Freizeitsport boomt: Sachsens Schulhöfe werden zu neuen Spielplätzen!
Chemnitz öffnet Schulhöfe für Freizeitsport ab dem neuen Schuljahr. Ziel: mehr Bewegung und Integration in Stadtviertel.

Freizeitsport boomt: Sachsens Schulhöfe werden zu neuen Spielplätzen!
In Sachsen tut sich was in Sachen Freizeitsport: Schulhöfe und Sportanlagen erobern zunehmend die Herzen von Sportbegeisterten. In einer aktuellen Umfrage in Städten wie Leipzig, Dresden und Chemnitz zeichnet sich ein deutliches Bild ab: Schulen öffnen ihre Tore für die Öffentlichkeit und bieten neuen Raum für Bewegung und Begegnung. Besonders in Leipzig haben sechs Schulen ihre Sportplätze für die Nachmittags-, Wochenend- und Feriennutzung freigegeben. Auch in Dresden gibt es bereits Möglichkeiten, Sportfreiflächen unter bestimmten Bedingungen zu nutzen, während Chemnitz ein ambitioniertes Pilotprojekt an drei Schulen ins Leben ruft, das zum Schuljahresbeginn startet. Borkener Zeitung berichtet, dass Bürgermeister Ralph Burghart (CDU) betont, dass der Betrieb am folgenden Schultag stets gewährleistet sein muss.
In Chemnitz ist der Auftakt des Projekts gleich mit dem neuen Schuljahr verbunden, das am Montag beginnt. Hier öffnen die Oberschule am Hartmannplatz, die Marianne-Brandt-Schule und der Platz am südlichen Sonnenberg an Nachmittagen und Wochenenden ihre Sportplätze für die Öffentlichkeit – und das ohne vorherige Anmeldung. Ziel ist es, den Bürger:innen mehr Platz für Bewegung zu bieten. Die Sportplätze sind für Anwohner, Kinder und Hobbyspieler zugänglich, insbesondere während der Pausen des Unterrichts. Die Spielregeln werden vor Ort ausgehängt, um ein geordnetes Miteinander zu gewährleisten. Bürgermeister Burghart möchte die Schulen verstärkt in die Stadtviertel integrieren, warnt jedoch vor möglichen Nachbarschaftskonflikten und Vandalismus. Tag24 berichtet zudem über die Herausforderung, die erforderliche tägliche Reinigung der Anlagen sicherzustellen, da häufig Müll, Fäkalien oder sogar Drogenbestecke in der Umgebung gefunden werden.

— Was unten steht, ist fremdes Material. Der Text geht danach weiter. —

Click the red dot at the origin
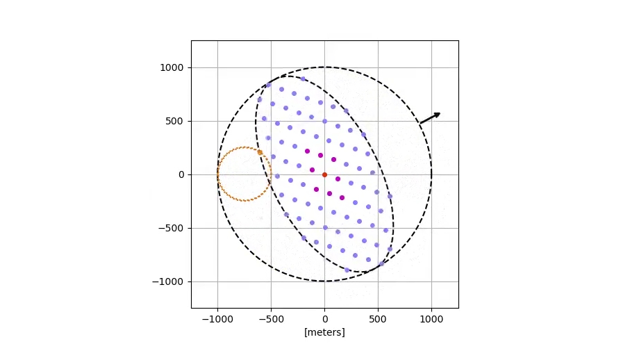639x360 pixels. click(324, 174)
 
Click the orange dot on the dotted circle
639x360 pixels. click(260, 152)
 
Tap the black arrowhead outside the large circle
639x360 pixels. click(437, 114)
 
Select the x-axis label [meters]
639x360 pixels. click(324, 332)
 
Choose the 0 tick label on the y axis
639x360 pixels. click(182, 174)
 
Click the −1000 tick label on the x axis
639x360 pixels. click(217, 319)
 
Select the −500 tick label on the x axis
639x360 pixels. click(271, 319)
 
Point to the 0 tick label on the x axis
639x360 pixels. click(324, 319)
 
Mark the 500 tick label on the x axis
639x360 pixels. click(378, 319)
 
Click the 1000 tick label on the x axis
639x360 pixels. click(431, 319)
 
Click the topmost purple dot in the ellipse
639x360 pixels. click(303, 79)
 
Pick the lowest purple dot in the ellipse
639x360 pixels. click(347, 270)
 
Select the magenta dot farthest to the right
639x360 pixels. click(342, 197)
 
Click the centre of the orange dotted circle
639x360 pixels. click(244, 174)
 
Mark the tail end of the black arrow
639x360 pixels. click(420, 124)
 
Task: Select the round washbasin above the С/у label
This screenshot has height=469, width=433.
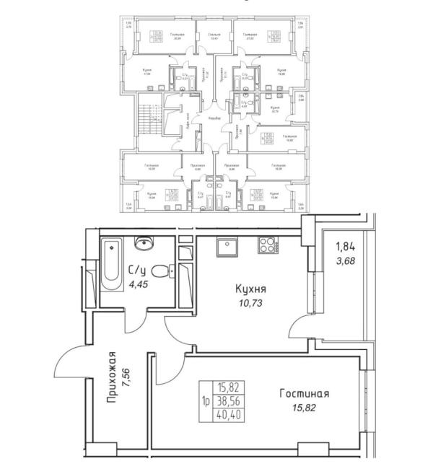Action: coord(144,244)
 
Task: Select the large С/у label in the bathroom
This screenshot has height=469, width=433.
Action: coord(139,272)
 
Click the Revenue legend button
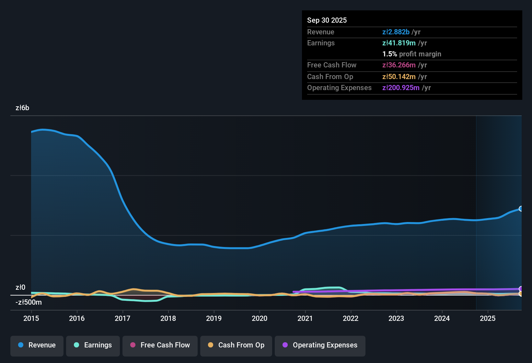(x=37, y=345)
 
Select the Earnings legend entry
(x=93, y=345)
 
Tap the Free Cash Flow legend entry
(x=160, y=345)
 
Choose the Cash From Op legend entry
(x=236, y=345)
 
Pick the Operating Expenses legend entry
(x=320, y=345)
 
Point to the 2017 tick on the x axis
(x=122, y=318)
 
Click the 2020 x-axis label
(x=260, y=318)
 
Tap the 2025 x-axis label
(x=488, y=318)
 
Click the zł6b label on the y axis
(x=22, y=108)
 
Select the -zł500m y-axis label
(x=29, y=302)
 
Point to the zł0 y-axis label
(x=20, y=287)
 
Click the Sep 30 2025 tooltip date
(x=327, y=20)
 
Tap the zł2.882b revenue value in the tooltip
(x=396, y=32)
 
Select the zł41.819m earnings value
(x=399, y=43)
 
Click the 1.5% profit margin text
(x=412, y=54)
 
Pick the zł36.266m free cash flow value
(x=399, y=65)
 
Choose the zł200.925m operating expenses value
(x=401, y=88)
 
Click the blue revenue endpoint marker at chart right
(x=521, y=209)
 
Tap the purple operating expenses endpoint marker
(x=521, y=289)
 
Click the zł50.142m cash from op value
(x=399, y=77)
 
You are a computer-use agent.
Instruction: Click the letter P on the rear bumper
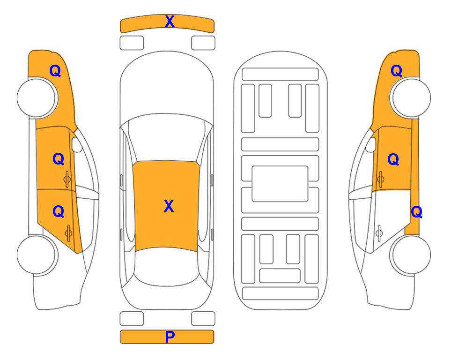click(x=170, y=337)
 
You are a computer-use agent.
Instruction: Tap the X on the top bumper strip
click(x=170, y=22)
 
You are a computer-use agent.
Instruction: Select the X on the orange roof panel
click(x=169, y=206)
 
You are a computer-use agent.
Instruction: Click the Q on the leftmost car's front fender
click(x=55, y=71)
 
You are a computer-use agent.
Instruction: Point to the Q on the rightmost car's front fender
click(x=396, y=71)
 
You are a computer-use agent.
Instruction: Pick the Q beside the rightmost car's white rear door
click(x=416, y=212)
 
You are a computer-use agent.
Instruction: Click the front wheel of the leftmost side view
click(x=37, y=98)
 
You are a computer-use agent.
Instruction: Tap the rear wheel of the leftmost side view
click(x=37, y=255)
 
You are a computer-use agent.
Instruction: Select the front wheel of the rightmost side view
click(x=410, y=98)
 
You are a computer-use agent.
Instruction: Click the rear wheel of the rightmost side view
click(x=410, y=255)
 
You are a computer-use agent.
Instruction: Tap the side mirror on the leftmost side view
click(x=77, y=144)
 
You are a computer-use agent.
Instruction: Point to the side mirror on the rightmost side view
click(x=371, y=144)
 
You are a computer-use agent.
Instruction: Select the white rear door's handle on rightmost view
click(x=379, y=232)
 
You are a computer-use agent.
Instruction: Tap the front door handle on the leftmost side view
click(x=67, y=179)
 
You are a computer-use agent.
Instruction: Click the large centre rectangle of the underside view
click(x=280, y=184)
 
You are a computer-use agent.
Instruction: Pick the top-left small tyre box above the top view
click(x=132, y=43)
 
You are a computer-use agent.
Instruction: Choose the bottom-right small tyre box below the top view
click(x=203, y=319)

Sportliche Visionen für die Zukunft
In Leipzig zeigt sich, dass das Interesse an der Nutzung von Schulhöfen für Sport und Freizeit groß ist. Angesichts dieser Nachfrage wird eine Ausweitung des Angebots geprüft. In der Planungsphase von Schulneubauten und Sanierungen wird mittlerweile auch die Öffnung der Schulhöfe berücksichtigt. Bildungsbürgermeister Jan Donhauser (CDU) bezeichnet die Thematik der Öffnung von Sport- und Bewegungsflächen an Schulen als eines der wichtigen Zukunftsthemen, das immer mehr an Bedeutung gewinnt.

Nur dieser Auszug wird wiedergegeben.